Testing

Key points

Testing messages and materials throughout the development process is important. You learn what your audience finds most appealing, understandable, and useful, such as which topics are the most important to them, what they already know, the words and numbers most familiar to them, and the images and designs they prefer.

A Diabetic listening to a community health worker familiar with the necessary diet needed to maintain control over the detrimental effects of this disease.

Health literacy insights for audience testing

You should pay attention to health literacy issues when testing. Here are several health literacy insights for you to consider when doing message and material testing:

  • Do background research on your audience's literacy and numeracy skills
  • Partner with adult literacy groups to help recruit readers with weak skills
  • Read testing materials and directions aloud to help people with weak skills
  • Create tasks for people to do with the information during the sessions and focus on how useful the information is to complete the tasks
  • Separate weak and average readers into different testing groups so that weak readers aren't embarrassed or overpowered by others in the group

Resources for testing messages and materials

Minority Health Program Focus Group Facilitation, February 2022, West Virginia University Prevention Research Center: This is a recording of a 2-hour training session on facilitating online focus groups. It covers how to draft discussion guides and overcome common focus group challenges.

How to Test the Usability of Documents, May 2020, UX Matters: In this article, two usability consultants describe three ways to test the usability of documents and when to choose each method.

NIH National Cancer Institute "Pink Book" – Making Health Communication Programs Work, National Cancer Institute: This book describes a practical approach for planning and implementing health communication efforts. It covers a range of topics, from planning and strategy development, to pretesting materials, to implementing the campaign, to evaluation.
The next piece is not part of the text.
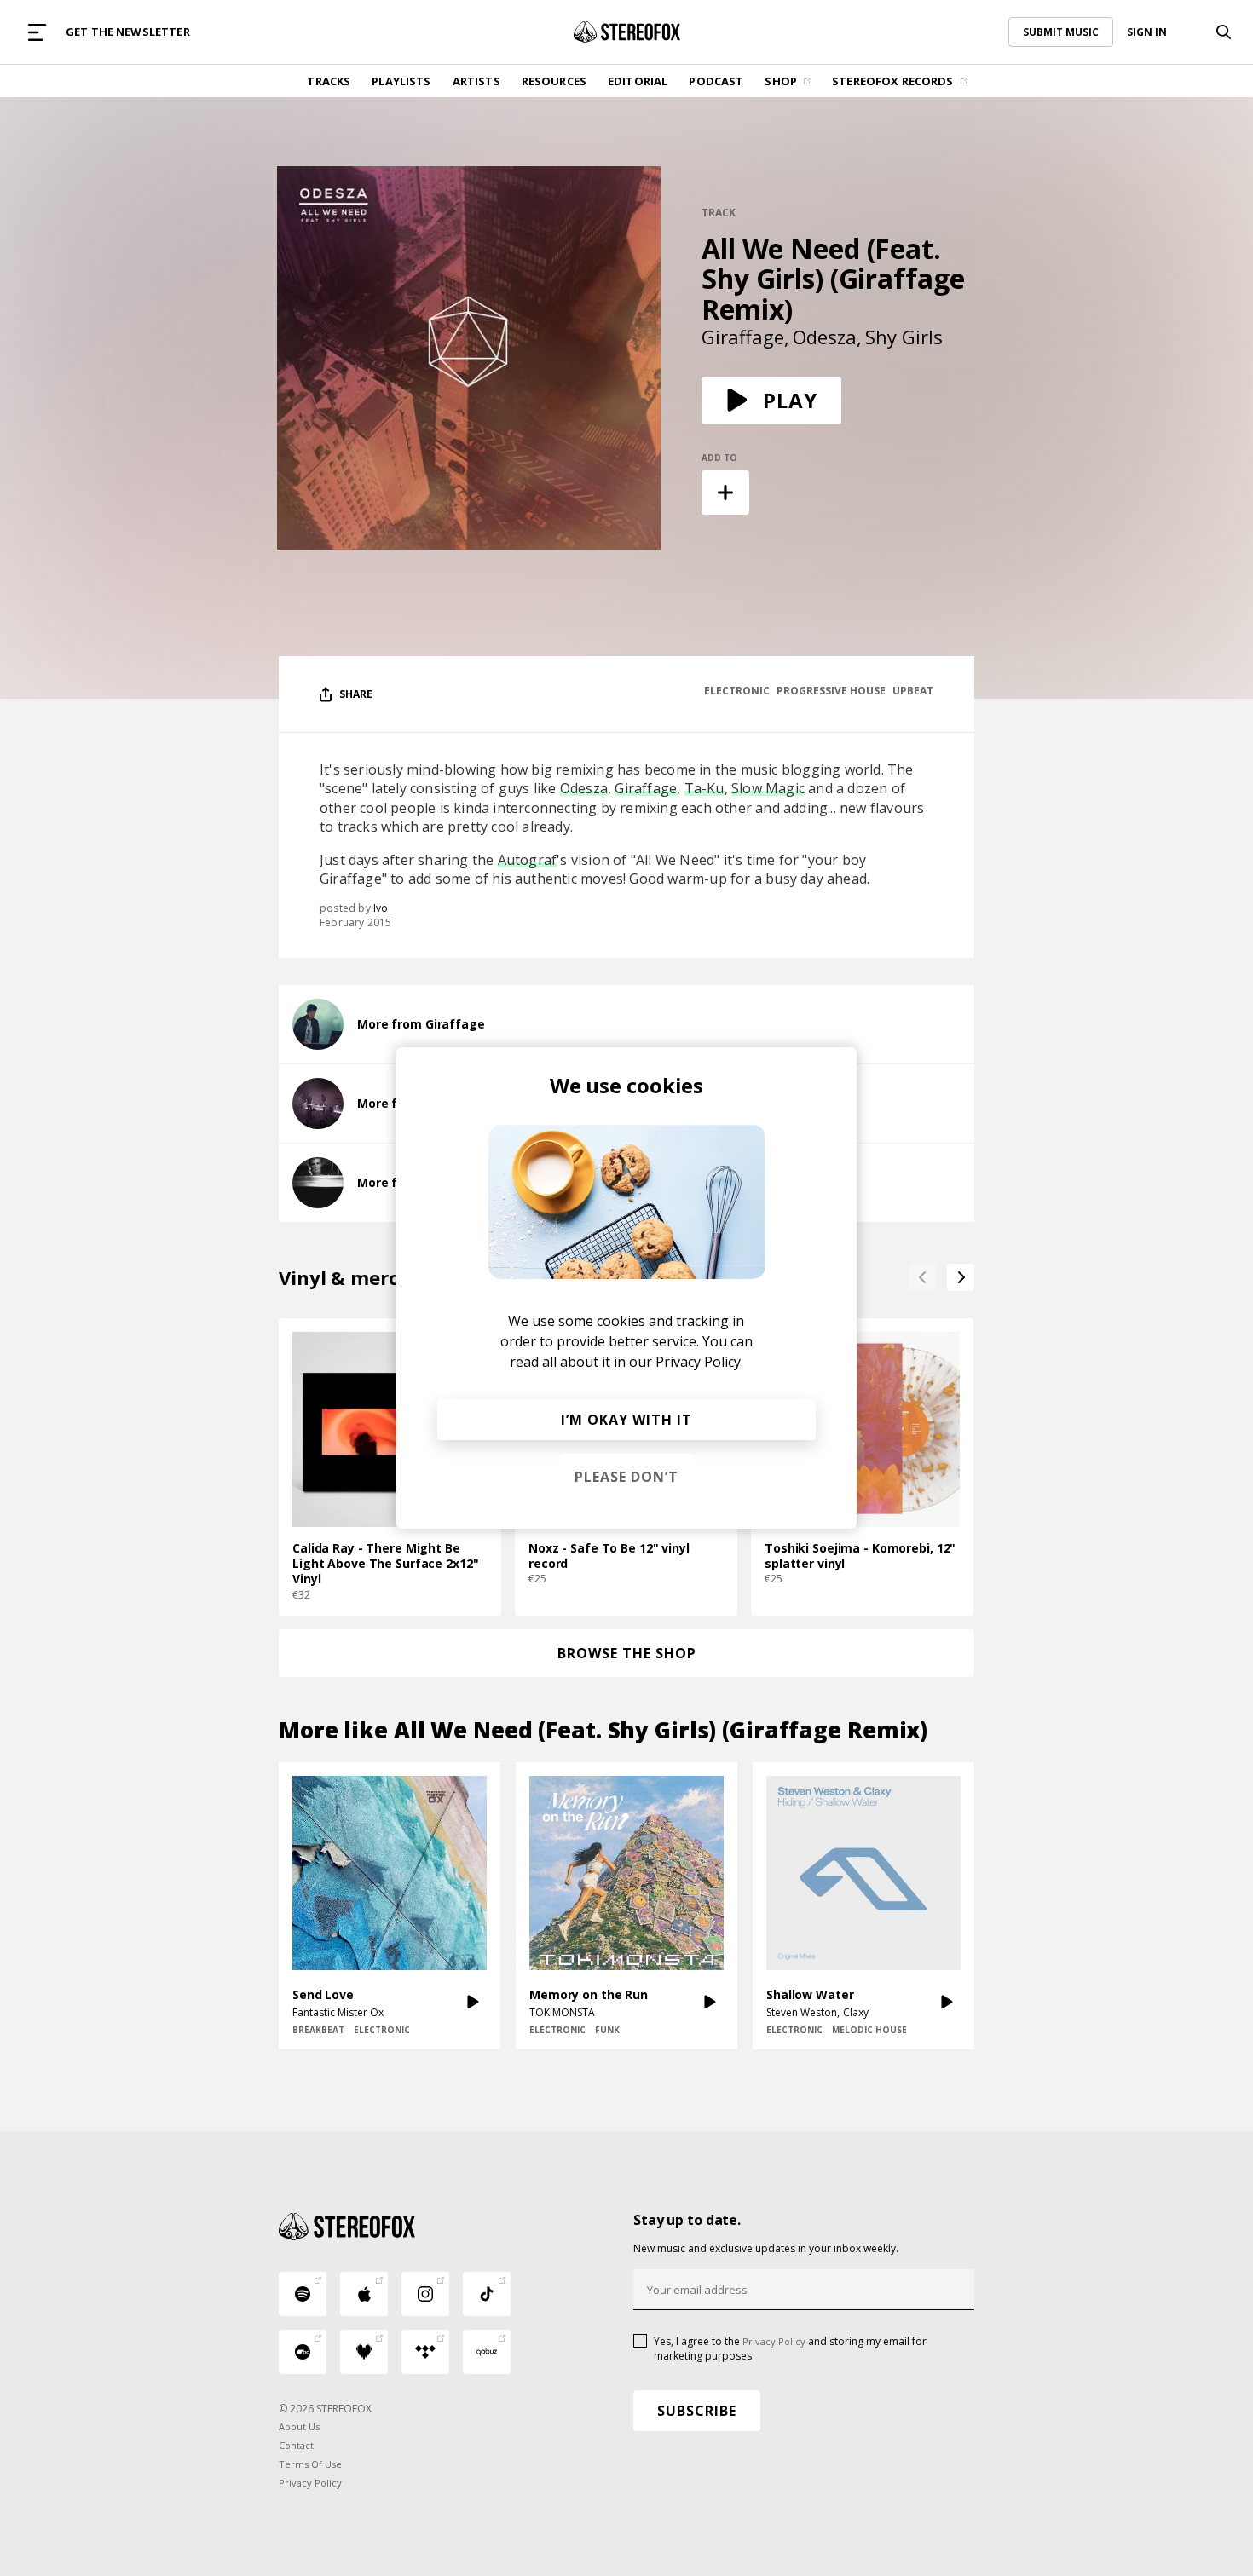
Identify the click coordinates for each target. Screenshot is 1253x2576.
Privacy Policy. (699, 1361)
Participatory Materials Development, Harvard School of Public Health: The Health Literacy Studies group from the Harvard School of Public Health examines literacy-related barriers to a variety of health services and care. Here you will find information on how to develop materials with input from the intended audience, as well as examples of materials developed through a participatory process.

Resources specific to usability testing of digital products

Practical Tips for Accessible Content and Multilingual Websites

In this recording of a webinar from December 3, 2020, hosted by Digital.gov and the Multilingual Community of Practice, two digital accessibility specialists from the Library of Congress discuss the following:

  • Integrating accessibility into your everyday practice to help ensure access for people with disabilities
  • Central principles of digital accessibility and how these principles remove access barriers and improve user experience for everyone
  • Ways you can create content that is usable and understandable
  • Accessibility considerations when creating and working with multilingual platforms and content

Sensible: A web usability consultant provides downloadable scripts for usability testing of websites and mobile apps, checklists, instructions for test observers, and more.

Usability.gov: The Digital.gov Team in the U.S. General Services Administration (GSA) Technology Transformation Service manages Usabilty.gov.

On their What & Why page, they provide the basics of user experience (UX). UX focuses on having a deep understanding of users, what they need, what they value, their abilities, and also their limitations.

On their Methods page, they provide resources on recruiting usability test participants, conducting website usability testing, reporting usability test results, and more.